23.1. Wstęp

Czyżbyś nie zdawał sobie sprawy z tego, że bezgrzeszność jest przeciwieństwem kruchości i słabości? Niewinność jest siłą i nic ponadto nie jest silne. Nie ma takiej możliwości, aby bezgrzeszni bali się, gdyż wszelki grzech jest słabością. Celem ataku i pokazu siły jest zamaskowanie tego, czego słabość nie ukrywa, bowiem jakże cokolwiek nierzeczywistego mogłoby być ukryte? Nikt kto ma wroga nie jest silny i nikt nie może atakować, chyba że myśli że może. Wiara we wrogów jest zatem wiarą w słabość, a to co słabe, nie jest Wolą Boga. Ten, który sprzeciwia się Woli Boga, staje się Bożym „wrogiem”. A Bóg - mając przeciwną wolę - wydaje się przerażający.

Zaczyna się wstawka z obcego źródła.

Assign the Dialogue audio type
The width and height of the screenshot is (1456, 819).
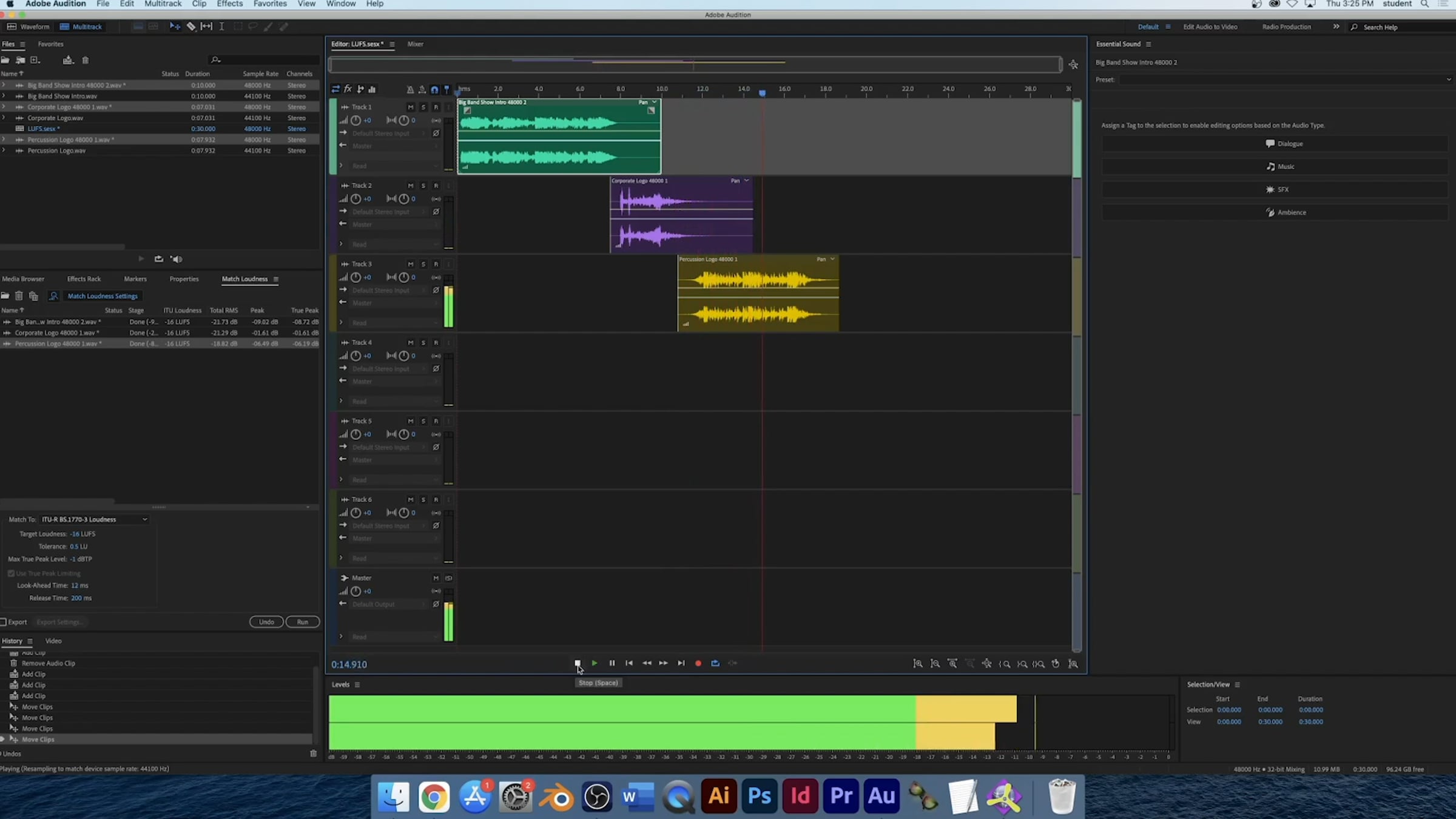[1284, 144]

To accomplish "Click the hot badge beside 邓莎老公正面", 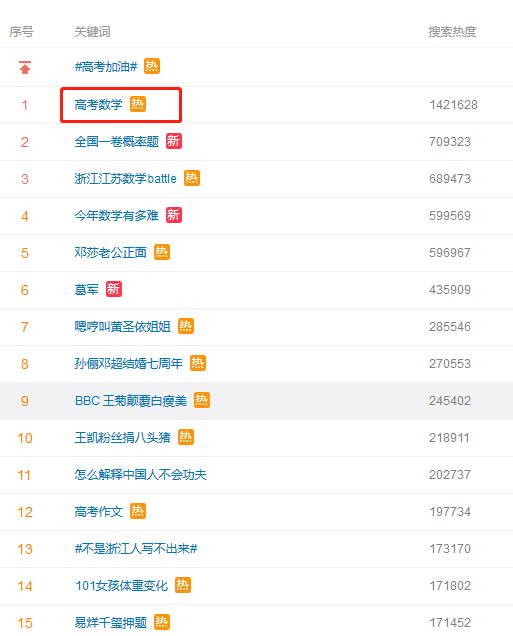I will (162, 252).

Jakże dziwna staje się twoja wojna przeciwko samemu sobie! Wierzysz, że wszystko czego używasz dla grzechu, może zranić cię i stać się twym wrogiem. I z tego powodu walczysz z tym i próbujesz to osłabić. A gdy myślisz że zwyciężyłeś, wówczas atakujesz od nowa. Jest tak samo pewne, że będziesz bał się tego co atakujesz, jak pewne jest, że będziesz kochał to, co postrzegasz jako bezgrzeszne. Kto bezgrzesznie wędruje drogą pokazywaną mu przez miłość, ten podąża w pokoju. Albowiem wraz z nim idzie miłość, chroniąc go przed lękiem. I ujrzy on tylko bezgrzesznych, którzy nie mogą atakować.

Idź w chwale, z wysoko podniesionym czołem i nie obawiaj się zła. Niewinni są bezpieczni, ponieważ współdzielą swoją niewinność. Nic co widzą, nie jest szkodliwe, gdyż ich świadomość prawdy uwalnia wszystko od iluzji szkodliwości a to, co wydawało się szkodliwe, teraz lśni w swej niewinności, uwolnione od grzechu i lęku - szczęśliwie przywrócone miłości. Niewinni współdzielą moc miłości ponieważ przyglądali się niewinności. I każdy błąd znika, gdyż niewinni go nie widzą. Kto szuka chwały znajduje ją tam, gdzie ona jest. Gdzieżby indziej miałaby chwała być, jak nie w niewinnych?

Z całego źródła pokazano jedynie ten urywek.